### Assignment
Every line from the one bearing "View the Messages tab" through the last line of the records below is to be output exactly, and no other line; leave out the pictures.

### Supplied information
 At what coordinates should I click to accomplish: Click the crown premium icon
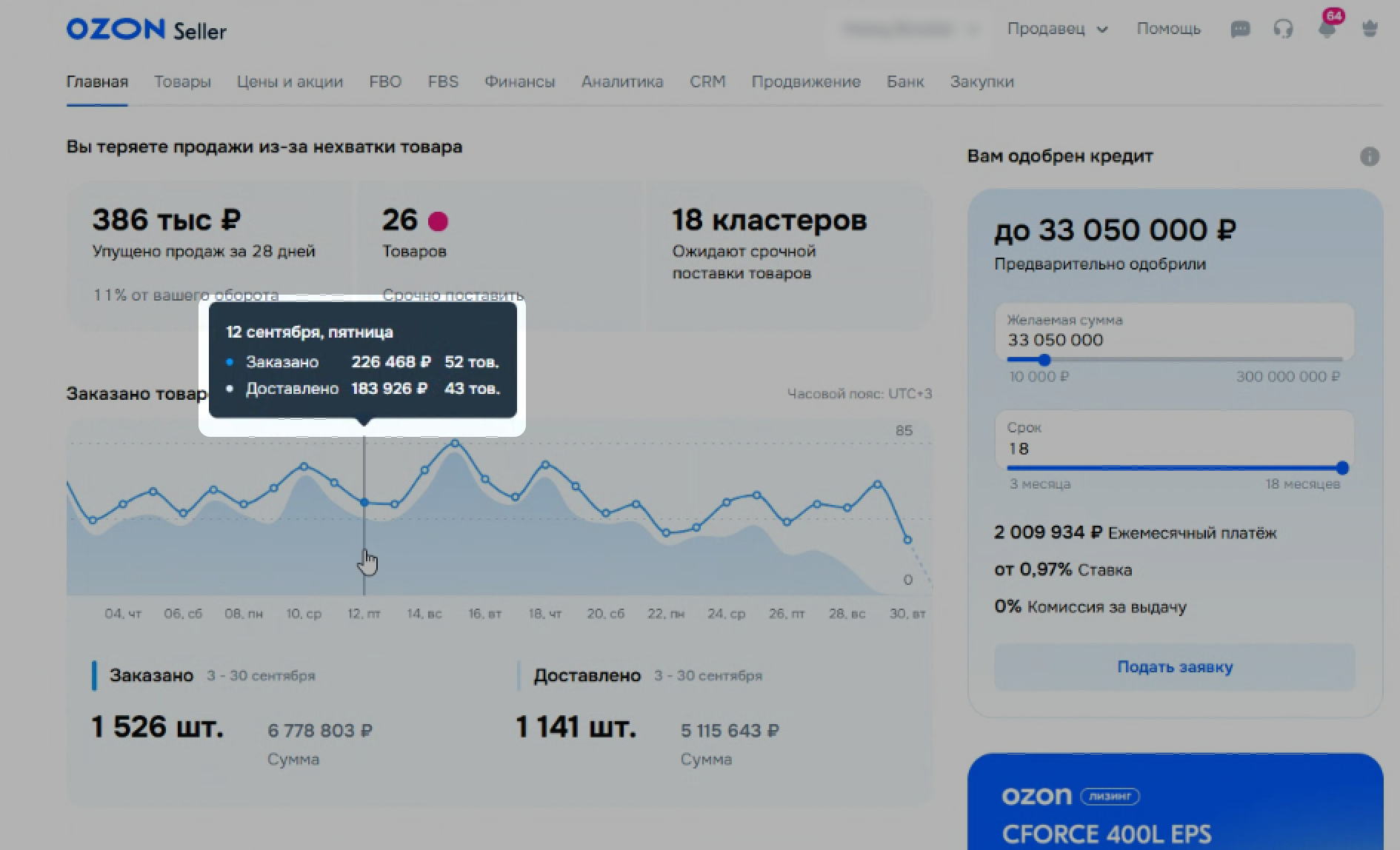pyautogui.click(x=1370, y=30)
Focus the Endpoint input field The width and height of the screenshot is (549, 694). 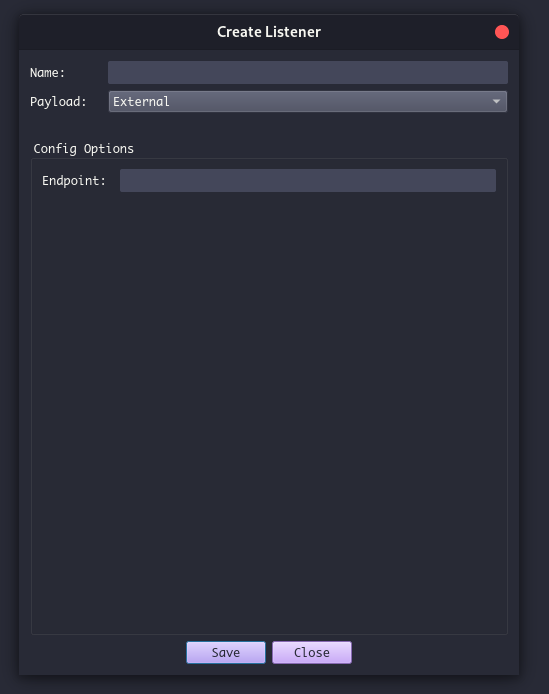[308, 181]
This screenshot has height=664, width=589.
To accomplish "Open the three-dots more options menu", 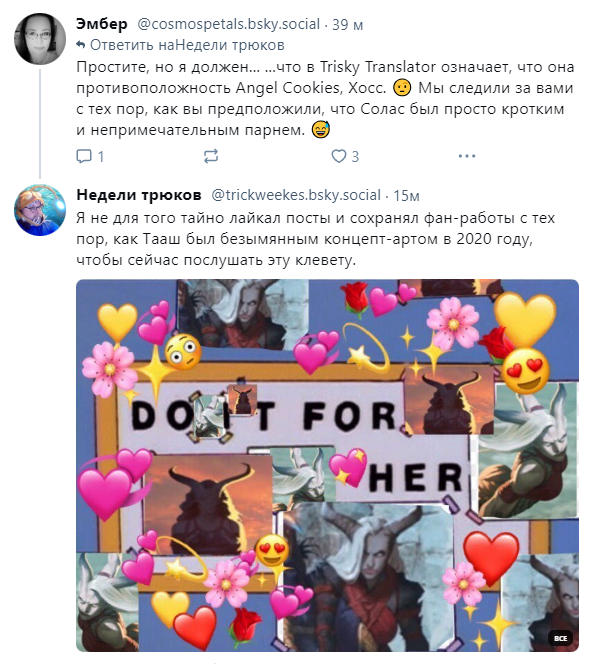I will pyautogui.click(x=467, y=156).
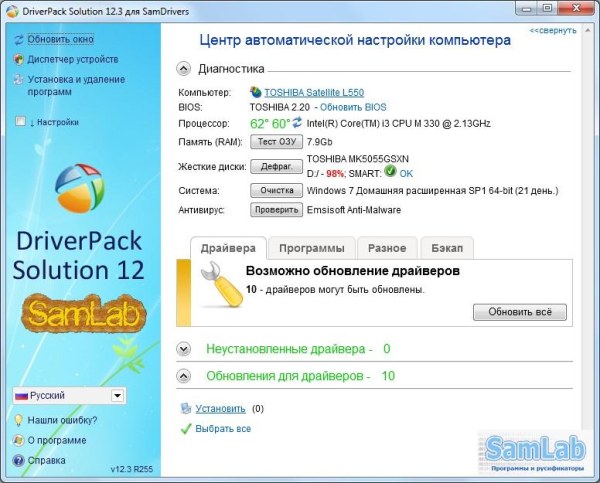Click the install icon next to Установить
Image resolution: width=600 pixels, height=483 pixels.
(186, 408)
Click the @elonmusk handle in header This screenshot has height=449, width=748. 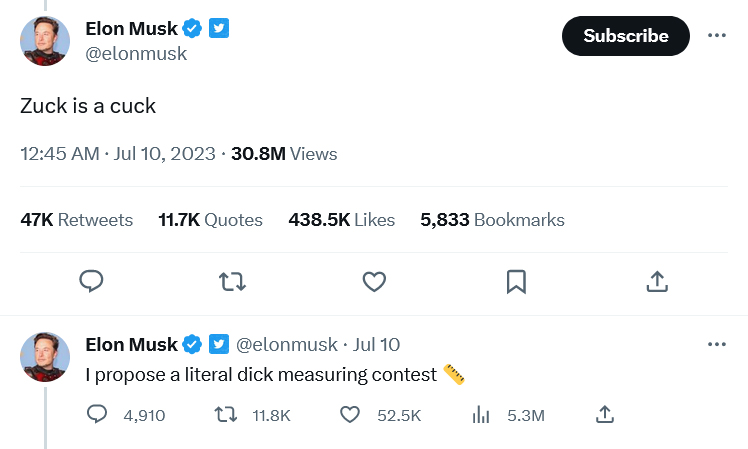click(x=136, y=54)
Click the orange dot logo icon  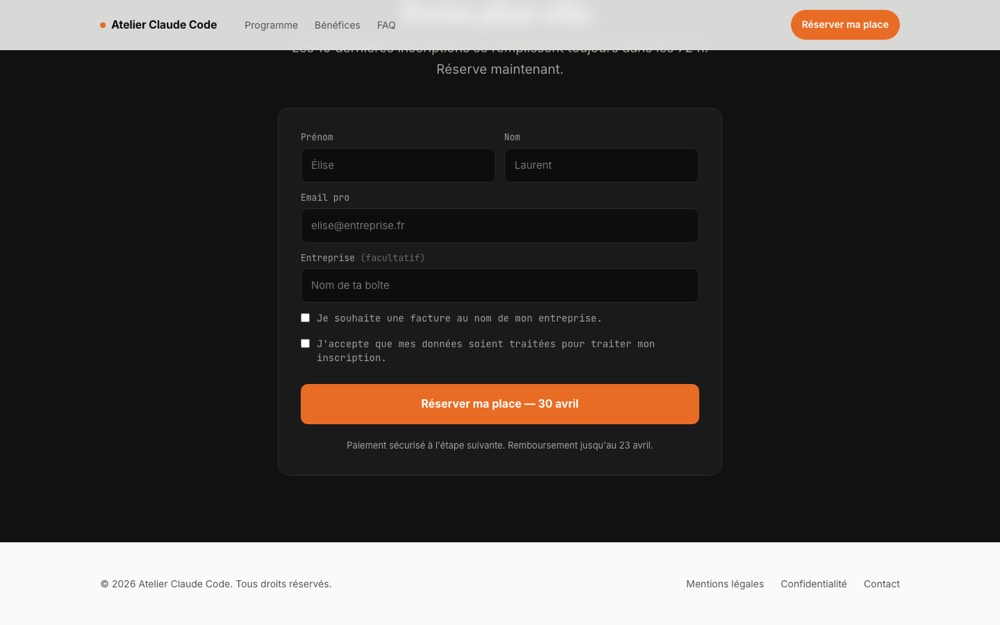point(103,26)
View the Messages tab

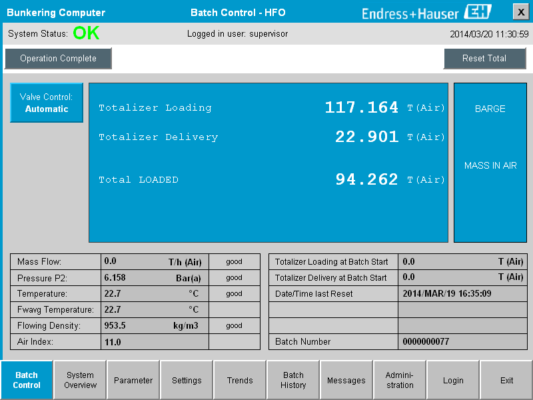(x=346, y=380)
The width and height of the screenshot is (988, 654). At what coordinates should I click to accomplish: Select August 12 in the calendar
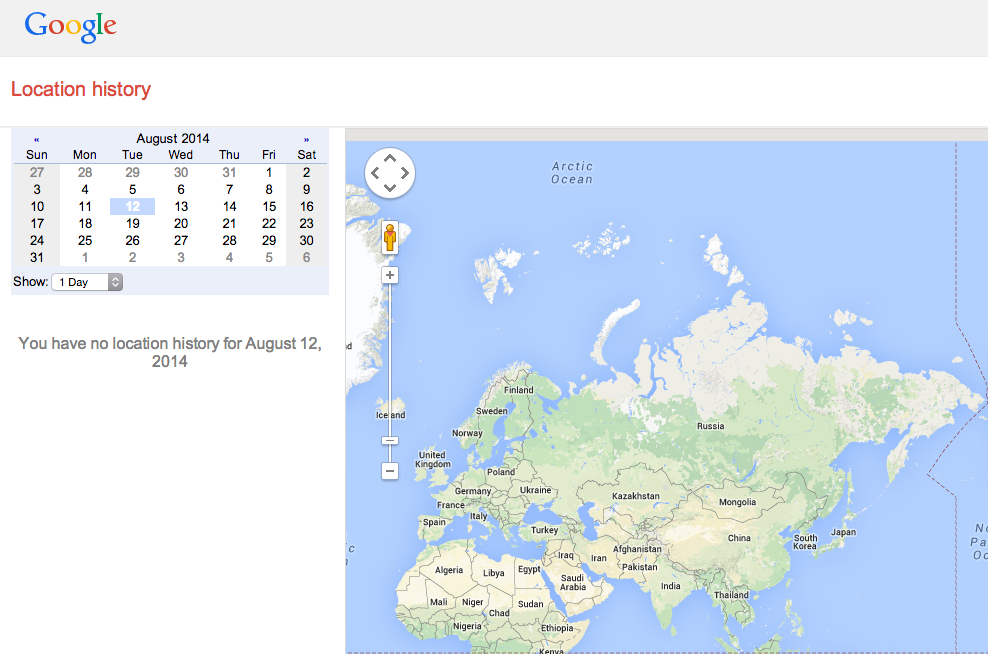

### Exercise result
View the Messages tab

(x=346, y=380)
The width and height of the screenshot is (988, 654). At what coordinates should I click to accomplish: Select August 12 in the calendar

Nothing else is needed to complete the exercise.